§ Work instruction
In the records, find each line where "Select" occurs, and copy it.
▽
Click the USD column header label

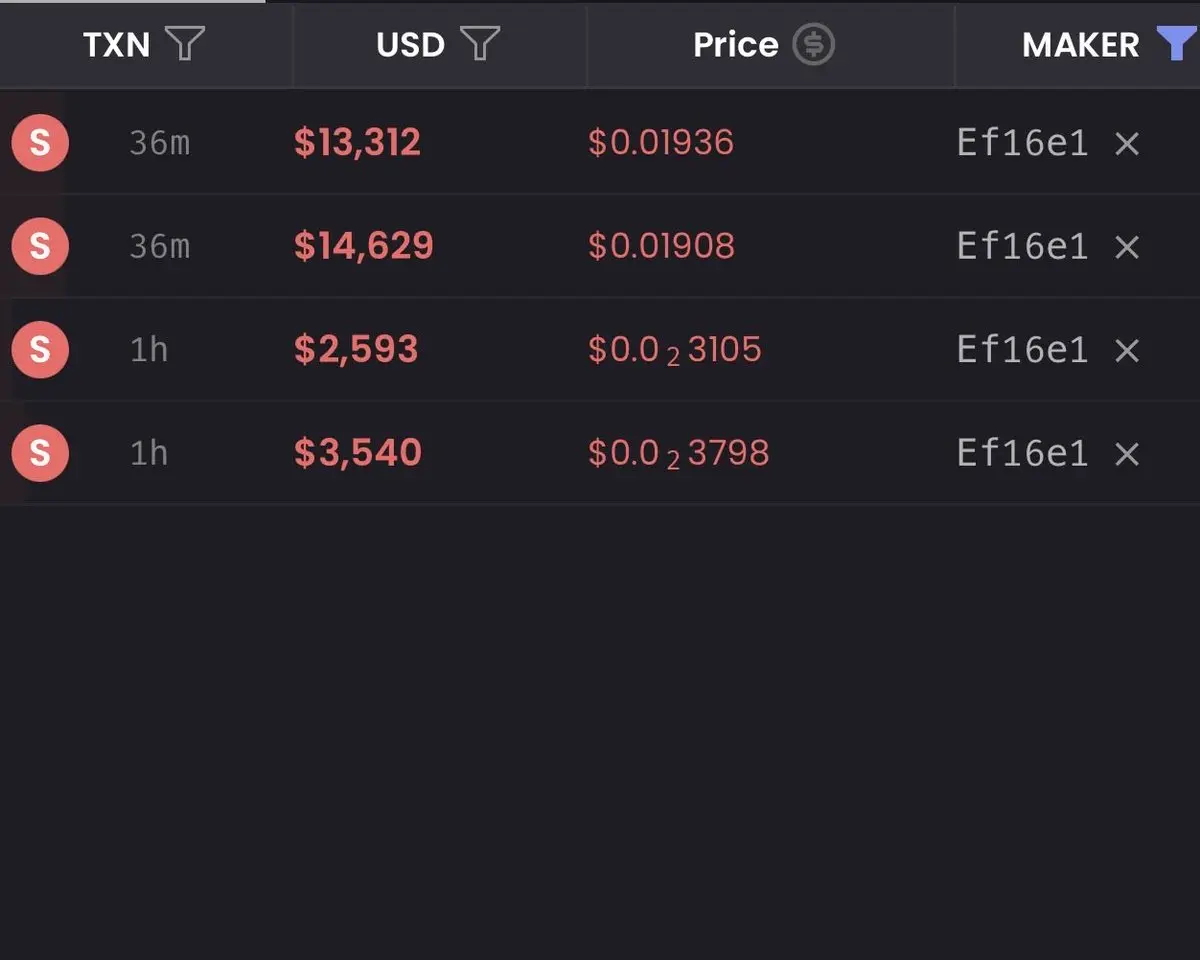(x=410, y=45)
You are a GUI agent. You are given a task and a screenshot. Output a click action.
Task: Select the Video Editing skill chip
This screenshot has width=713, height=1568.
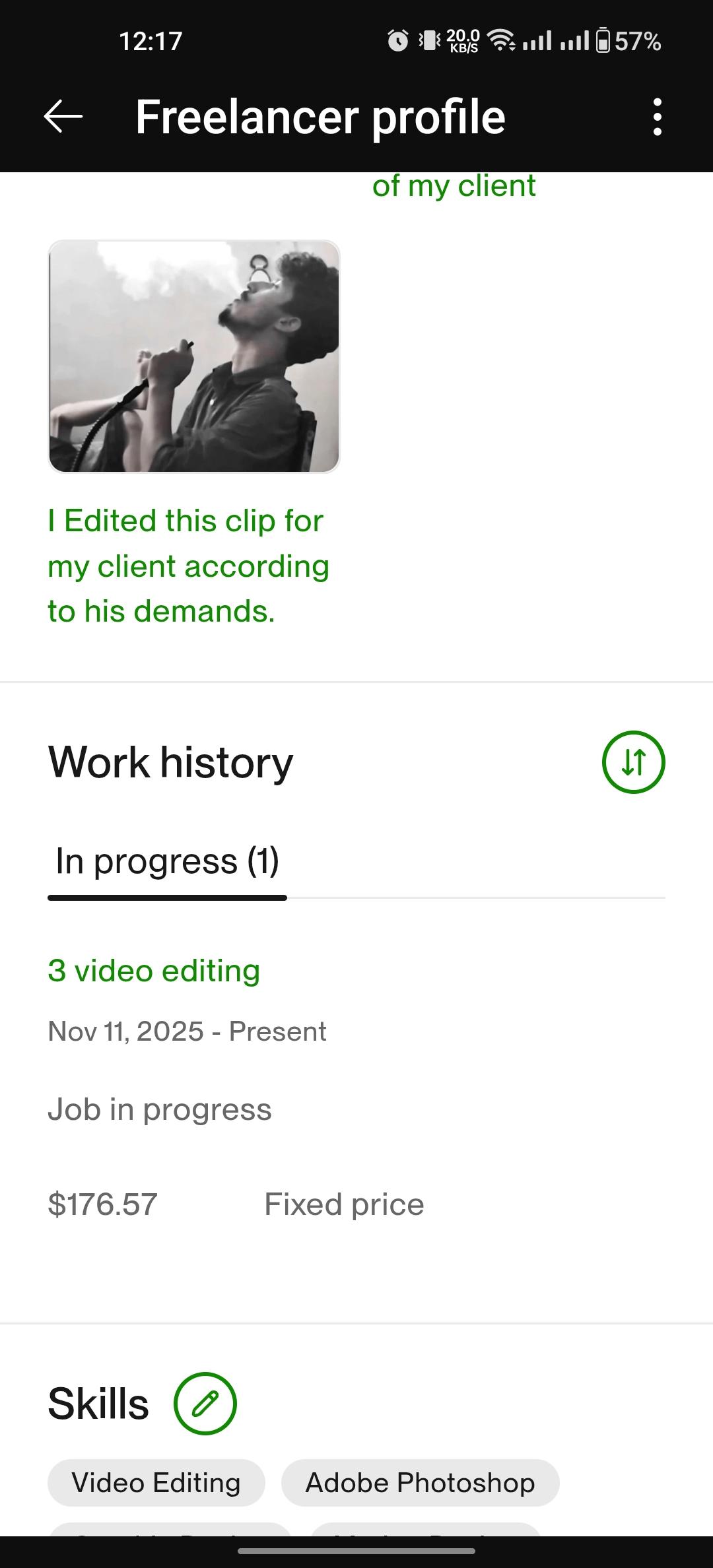point(156,1483)
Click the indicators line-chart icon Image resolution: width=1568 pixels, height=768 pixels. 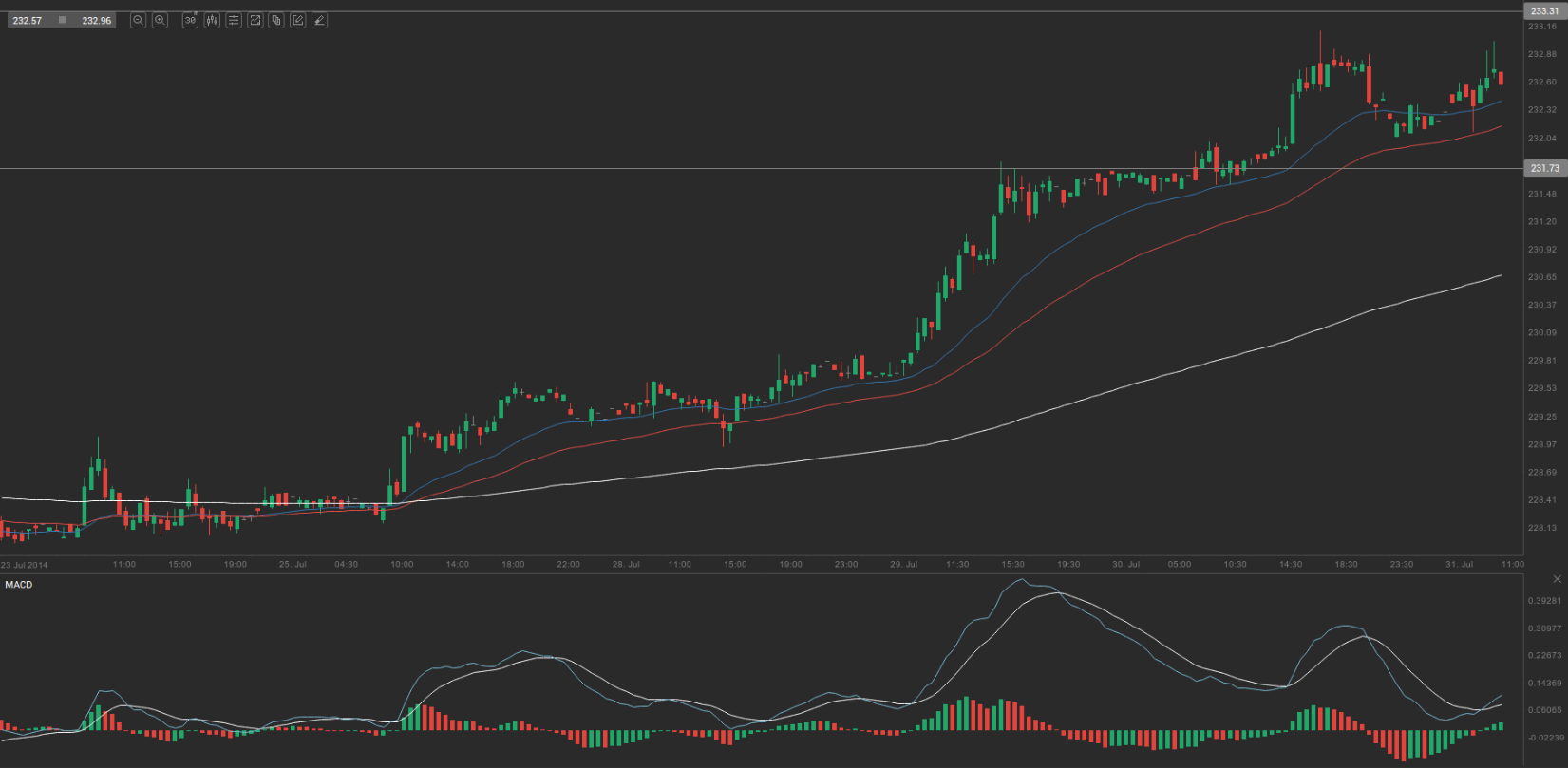point(255,20)
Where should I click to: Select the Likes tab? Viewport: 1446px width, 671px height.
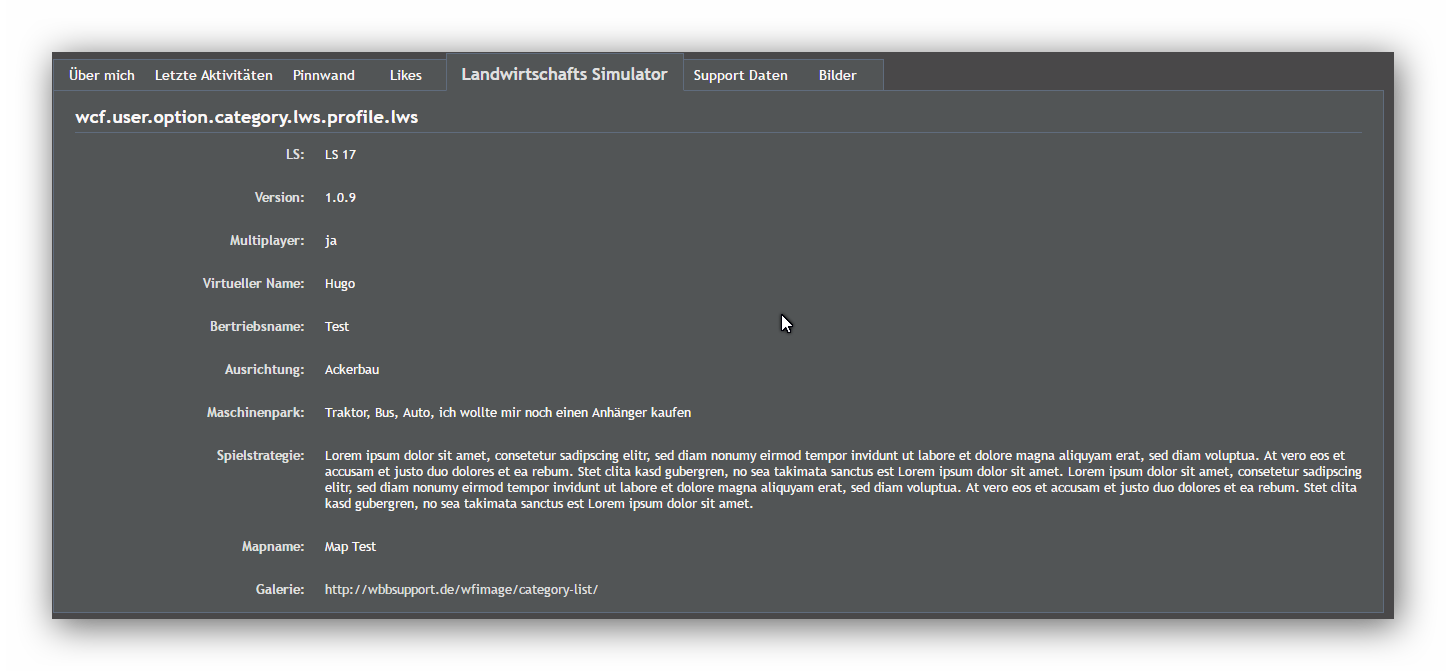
△
§ Task response
Task: Select the Video Editing skill chip
Where should I click to: Select the Likes tab? Viewport: 1446px width, 671px height.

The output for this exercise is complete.